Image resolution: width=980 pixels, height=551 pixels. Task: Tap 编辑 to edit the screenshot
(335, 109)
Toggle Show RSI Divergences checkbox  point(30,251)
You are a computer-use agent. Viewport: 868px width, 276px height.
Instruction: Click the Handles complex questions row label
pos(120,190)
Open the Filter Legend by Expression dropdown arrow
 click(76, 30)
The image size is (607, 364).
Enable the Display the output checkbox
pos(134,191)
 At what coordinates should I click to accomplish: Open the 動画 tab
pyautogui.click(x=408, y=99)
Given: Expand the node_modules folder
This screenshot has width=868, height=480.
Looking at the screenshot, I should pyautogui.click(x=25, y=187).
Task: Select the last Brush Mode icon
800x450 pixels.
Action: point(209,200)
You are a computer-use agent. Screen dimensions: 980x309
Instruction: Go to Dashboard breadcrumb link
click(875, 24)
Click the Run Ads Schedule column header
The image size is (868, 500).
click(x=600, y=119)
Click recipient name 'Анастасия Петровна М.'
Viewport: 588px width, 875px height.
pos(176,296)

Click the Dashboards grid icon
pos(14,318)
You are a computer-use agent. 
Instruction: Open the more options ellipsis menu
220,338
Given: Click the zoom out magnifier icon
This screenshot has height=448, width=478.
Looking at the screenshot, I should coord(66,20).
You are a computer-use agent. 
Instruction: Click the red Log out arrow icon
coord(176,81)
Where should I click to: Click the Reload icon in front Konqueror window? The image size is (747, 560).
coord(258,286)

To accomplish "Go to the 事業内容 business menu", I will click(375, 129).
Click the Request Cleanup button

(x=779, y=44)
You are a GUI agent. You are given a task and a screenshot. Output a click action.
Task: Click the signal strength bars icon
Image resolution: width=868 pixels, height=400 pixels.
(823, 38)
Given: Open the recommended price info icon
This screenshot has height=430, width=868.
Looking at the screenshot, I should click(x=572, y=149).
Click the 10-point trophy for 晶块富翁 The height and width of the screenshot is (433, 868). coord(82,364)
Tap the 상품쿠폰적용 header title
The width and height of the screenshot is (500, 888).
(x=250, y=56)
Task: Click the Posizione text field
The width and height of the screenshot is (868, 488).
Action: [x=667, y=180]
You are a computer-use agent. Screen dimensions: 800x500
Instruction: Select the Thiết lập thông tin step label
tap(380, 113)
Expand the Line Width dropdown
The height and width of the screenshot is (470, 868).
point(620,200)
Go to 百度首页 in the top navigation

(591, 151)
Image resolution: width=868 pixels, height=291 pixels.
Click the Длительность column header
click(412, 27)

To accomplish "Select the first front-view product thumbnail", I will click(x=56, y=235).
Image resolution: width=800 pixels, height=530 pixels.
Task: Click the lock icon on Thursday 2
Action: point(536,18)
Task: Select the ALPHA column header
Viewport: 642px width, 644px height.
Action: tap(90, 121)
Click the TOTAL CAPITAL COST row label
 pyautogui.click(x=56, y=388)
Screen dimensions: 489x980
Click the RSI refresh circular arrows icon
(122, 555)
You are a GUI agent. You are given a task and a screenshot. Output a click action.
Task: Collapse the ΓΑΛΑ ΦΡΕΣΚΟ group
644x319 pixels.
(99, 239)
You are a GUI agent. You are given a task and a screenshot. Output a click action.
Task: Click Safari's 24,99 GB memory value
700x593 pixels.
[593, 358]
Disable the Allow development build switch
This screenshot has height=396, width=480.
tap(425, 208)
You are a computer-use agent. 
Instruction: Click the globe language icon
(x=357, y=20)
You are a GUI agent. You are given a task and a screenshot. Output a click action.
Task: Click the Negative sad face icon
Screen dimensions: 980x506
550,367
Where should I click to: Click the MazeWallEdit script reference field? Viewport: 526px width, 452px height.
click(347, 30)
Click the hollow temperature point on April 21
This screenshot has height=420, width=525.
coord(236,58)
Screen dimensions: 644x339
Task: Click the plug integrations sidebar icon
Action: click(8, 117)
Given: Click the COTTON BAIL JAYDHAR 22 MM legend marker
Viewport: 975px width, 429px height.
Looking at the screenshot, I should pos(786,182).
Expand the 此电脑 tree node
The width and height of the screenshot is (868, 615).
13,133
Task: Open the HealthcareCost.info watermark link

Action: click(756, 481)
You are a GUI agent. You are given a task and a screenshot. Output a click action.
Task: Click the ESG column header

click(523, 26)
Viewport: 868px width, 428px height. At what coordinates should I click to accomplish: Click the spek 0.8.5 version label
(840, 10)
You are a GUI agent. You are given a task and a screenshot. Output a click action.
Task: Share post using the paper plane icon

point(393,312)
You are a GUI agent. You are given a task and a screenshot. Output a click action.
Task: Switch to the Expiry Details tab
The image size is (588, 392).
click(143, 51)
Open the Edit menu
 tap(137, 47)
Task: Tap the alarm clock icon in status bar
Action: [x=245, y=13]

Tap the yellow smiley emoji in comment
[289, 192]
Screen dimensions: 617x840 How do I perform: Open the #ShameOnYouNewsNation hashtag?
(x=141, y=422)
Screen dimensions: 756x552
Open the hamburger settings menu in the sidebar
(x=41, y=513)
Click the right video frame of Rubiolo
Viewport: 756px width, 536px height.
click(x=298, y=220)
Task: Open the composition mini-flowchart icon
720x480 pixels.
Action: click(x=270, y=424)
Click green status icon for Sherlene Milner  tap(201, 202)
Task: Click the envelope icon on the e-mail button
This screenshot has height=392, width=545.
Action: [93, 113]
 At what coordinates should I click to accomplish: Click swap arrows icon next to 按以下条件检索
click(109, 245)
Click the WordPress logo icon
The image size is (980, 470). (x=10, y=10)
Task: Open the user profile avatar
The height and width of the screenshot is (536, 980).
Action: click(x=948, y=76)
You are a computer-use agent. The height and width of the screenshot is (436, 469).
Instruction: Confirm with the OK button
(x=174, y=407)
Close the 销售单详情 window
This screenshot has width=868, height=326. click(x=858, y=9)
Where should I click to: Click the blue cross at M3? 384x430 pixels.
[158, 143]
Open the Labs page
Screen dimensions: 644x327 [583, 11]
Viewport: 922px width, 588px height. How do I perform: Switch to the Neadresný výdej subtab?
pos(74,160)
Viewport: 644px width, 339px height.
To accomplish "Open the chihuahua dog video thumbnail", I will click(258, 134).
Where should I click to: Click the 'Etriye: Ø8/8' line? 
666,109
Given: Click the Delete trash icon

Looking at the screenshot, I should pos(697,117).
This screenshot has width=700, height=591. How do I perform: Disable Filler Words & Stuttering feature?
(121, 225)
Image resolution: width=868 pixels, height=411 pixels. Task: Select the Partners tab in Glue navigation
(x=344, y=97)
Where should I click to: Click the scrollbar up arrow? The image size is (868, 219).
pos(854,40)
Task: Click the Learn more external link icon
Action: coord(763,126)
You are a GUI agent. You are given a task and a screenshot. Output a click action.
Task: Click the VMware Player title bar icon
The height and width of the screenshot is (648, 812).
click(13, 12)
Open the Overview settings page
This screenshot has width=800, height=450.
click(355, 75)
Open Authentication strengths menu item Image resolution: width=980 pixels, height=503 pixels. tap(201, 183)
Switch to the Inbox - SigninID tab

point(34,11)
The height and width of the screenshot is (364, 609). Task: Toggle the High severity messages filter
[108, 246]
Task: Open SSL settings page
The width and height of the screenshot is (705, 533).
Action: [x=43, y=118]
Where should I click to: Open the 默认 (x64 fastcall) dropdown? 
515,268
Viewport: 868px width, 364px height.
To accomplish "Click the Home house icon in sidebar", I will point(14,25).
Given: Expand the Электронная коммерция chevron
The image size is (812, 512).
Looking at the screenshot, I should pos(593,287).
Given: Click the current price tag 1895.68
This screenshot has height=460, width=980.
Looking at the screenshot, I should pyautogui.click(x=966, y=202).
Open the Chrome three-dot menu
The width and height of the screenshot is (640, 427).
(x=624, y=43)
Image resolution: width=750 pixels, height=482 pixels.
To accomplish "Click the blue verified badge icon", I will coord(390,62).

## What this task involves
Look above for the line with "Where should I click to: Click the scrollbar" and the line with "Given: Click the current price tag 1895.68". Retype those two lines and every line between them exactly, adding nothing.

## The answer
Where should I click to: Click the scrollbar up arrow? The image size is (868, 219).
pos(854,40)
Task: Click the Learn more external link icon
Action: coord(763,126)
You are a GUI agent. You are given a task and a screenshot. Output a click action.
Task: Click the VMware Player title bar icon
The height and width of the screenshot is (648, 812).
click(13, 12)
Open the Overview settings page
This screenshot has width=800, height=450.
click(355, 75)
Open Authentication strengths menu item Image resolution: width=980 pixels, height=503 pixels. tap(201, 183)
Switch to the Inbox - SigninID tab

point(34,11)
The height and width of the screenshot is (364, 609). Task: Toggle the High severity messages filter
[108, 246]
Task: Open SSL settings page
The width and height of the screenshot is (705, 533).
Action: [x=43, y=118]
Where should I click to: Open the 默认 (x64 fastcall) dropdown? 
515,268
Viewport: 868px width, 364px height.
To accomplish "Click the Home house icon in sidebar", I will point(14,25).
Given: Expand the Электронная коммерция chevron
The image size is (812, 512).
Looking at the screenshot, I should pos(593,287).
Given: Click the current price tag 1895.68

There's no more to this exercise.